WORK TO BE COMPLETED:
Go through each line of the entries below and tally those containing the string "computer"; give only the total.

RECORDS FOR THIS EXERCISE:
+++
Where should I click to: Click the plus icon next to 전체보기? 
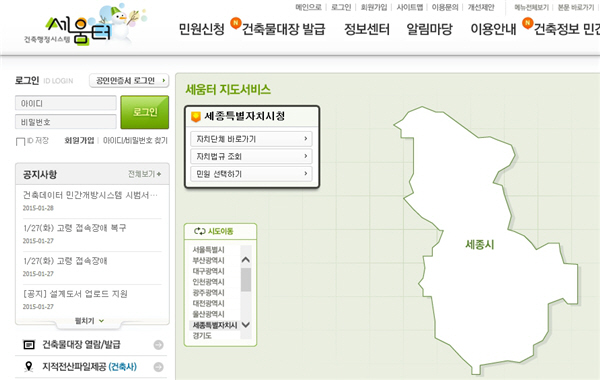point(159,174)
+++
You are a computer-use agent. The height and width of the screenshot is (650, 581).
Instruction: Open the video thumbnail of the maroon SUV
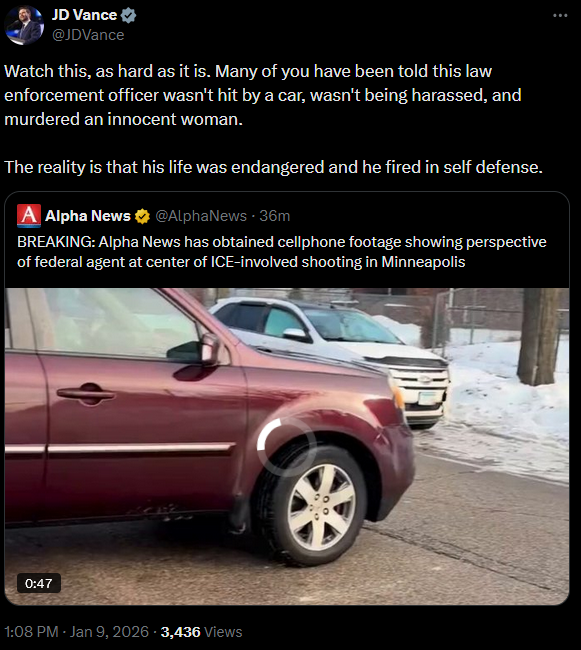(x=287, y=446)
+++
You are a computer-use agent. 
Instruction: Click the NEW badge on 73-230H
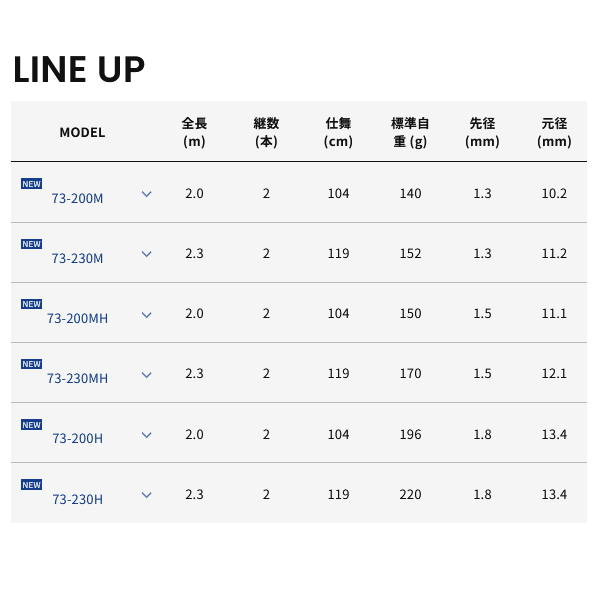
+++
EXPECTED ANSWER:
2